Ada fenomena baru terkait penciptaan destinasi pariwisata di Indonesia, yakni terlihat Instagramable namun kehilangan 'nyawa' Indonesia.
Pemerintah Indonesia sedang gila-gilanya memaksimalkan sektor pariwisata agar menarik para wisatawan baik dalam maupun luar negeri.

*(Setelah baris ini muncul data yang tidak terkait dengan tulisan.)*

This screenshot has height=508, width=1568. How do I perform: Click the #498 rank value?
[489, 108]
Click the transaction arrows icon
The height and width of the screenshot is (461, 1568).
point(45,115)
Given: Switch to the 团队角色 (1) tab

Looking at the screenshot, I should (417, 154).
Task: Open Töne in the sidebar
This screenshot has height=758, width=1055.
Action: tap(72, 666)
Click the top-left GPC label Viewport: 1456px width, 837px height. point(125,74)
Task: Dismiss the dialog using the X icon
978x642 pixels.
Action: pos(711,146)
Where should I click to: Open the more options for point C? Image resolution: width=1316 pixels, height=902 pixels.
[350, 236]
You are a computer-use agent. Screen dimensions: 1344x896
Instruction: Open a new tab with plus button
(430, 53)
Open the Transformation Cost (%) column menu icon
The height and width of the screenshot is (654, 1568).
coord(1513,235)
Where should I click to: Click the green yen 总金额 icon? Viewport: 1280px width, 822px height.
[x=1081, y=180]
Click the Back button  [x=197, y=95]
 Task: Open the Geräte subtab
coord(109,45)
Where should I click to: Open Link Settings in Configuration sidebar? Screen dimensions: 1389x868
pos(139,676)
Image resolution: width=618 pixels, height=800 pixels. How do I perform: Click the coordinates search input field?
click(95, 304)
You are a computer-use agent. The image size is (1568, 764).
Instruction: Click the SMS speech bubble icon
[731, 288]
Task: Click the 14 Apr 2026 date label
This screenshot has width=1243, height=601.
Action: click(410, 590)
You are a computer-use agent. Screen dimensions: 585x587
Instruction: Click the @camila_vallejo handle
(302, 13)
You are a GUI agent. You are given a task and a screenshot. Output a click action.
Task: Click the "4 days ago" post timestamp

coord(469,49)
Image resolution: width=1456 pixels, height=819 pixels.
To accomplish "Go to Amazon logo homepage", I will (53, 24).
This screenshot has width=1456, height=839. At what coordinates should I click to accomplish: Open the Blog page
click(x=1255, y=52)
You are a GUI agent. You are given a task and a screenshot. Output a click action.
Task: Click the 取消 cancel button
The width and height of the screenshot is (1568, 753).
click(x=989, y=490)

Pada tahun 2018 Kementrian Pariwisata (Kemenpar) menargetkan 117 juta wisatawan mancanegara (wisman) dan 275 juta wisatawan nusantara (wisnus).
Tentunya ini adalah hal yang sangat baik, melihat Indonesia dengan negara yang sangat luas punya banyak potensi pariwisata yang luar biasa, baik destinasi alam seperti gunung, pantai, dataran tinggi, tempat snorkeling dan diving, dan juga kegiatan-kegiatan kebudayaan seperti festival tradisional yang apik dan unik.
Sektor pariwisata juga bisa menggenjot roda perekonomian Indonesia serta perputaran uang di level yang paling bawah, yakni para masyarakat setempat yang sangat merasakan efek dari meingkatnya jumlah pengunjung.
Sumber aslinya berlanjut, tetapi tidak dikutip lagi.